Exercice proposé A: Veuillez recopier tel quel le listing, de la ligne qui contient « You are a computer-use » jusqu'à celle qui contient « (x=41, y=264) » incluse, en laissant les images de côté.
==== Extrait du texte
Mourir debout au soleil

Mourir debout au soleil

Le poète et chanteur français Jean Ferrat est mort le 13
mars dernier. Il avait mis en musique les poèmes d’Aragon,
chanté les « mômes » qui
travaillent à l’usine, les
résistant·e·s, les
déporté·e·s. Compagnon de route du Parti
communiste français, il avait su toucher le cœur de toutes
et de tous parce que, comme l’a si bien dit Daniel Mermet, il
était sincère. Loin de « mettre la
clé sous la porte », il n’a jamais
cessé de s’engager. Ses chansons continueront à
scander grèves et manifestations ; on ne saurait trop
recommander aussi d’écouter les chanteurs qu’il
aimait, parmi lesquels Allain Leprest. Nous reproduisons ci-dessous les
extraits d’une interview accordée à
« Rouge » , hebdomadaire de la LCR, en mai
2001.

Vous constituez une exception, en conjuguant succès populaire et engagement. Comment l’expliquez-vous ?
========
==== Documents fournis
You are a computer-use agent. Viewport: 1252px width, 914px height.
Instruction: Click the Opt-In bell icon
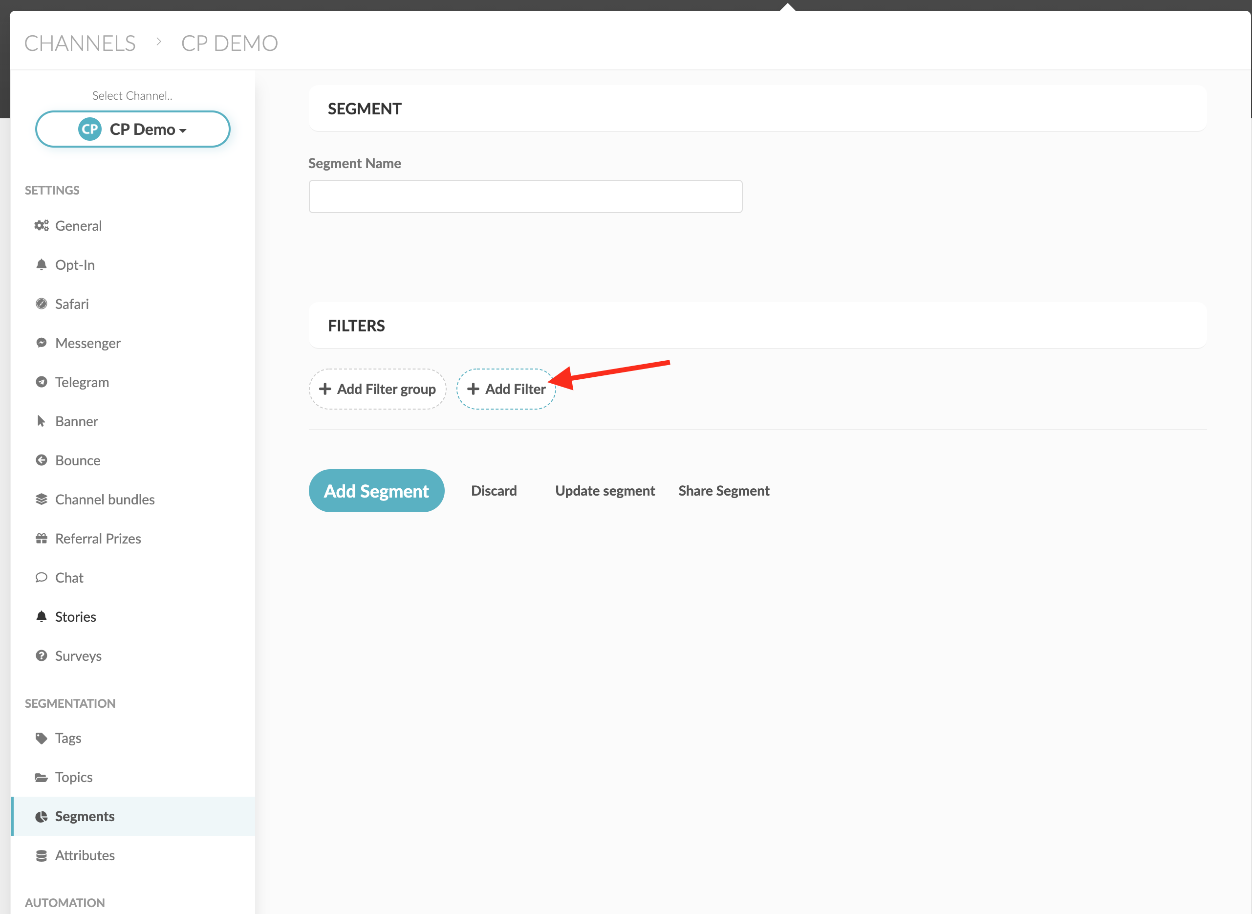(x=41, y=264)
========
==== Documents fournis
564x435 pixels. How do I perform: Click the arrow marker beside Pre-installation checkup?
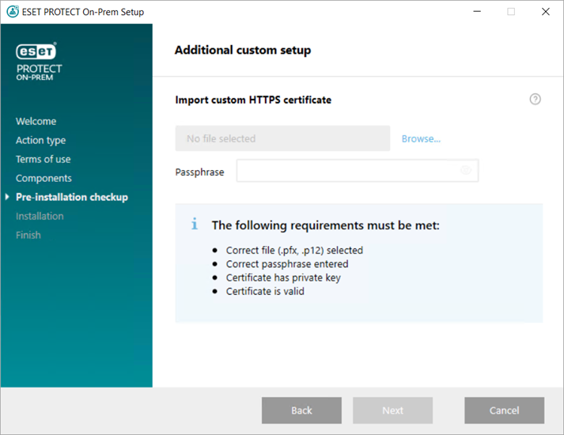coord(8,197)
========
Exercice proposé B: D'après le texte sur Jean Ferrat, pour quelle raison le chanteur avait-il su toucher le cœur de toutes et de tous ?

Résultat final A:
You are a computer-use agent. Viewport: 1252px width, 914px height.
Instruction: Click the Opt-In bell icon
(x=41, y=264)

Résultat final B: Il avait su toucher le cœur de toutes et de tous parce qu'il était sincère, comme l'a si bien dit Daniel Mermet.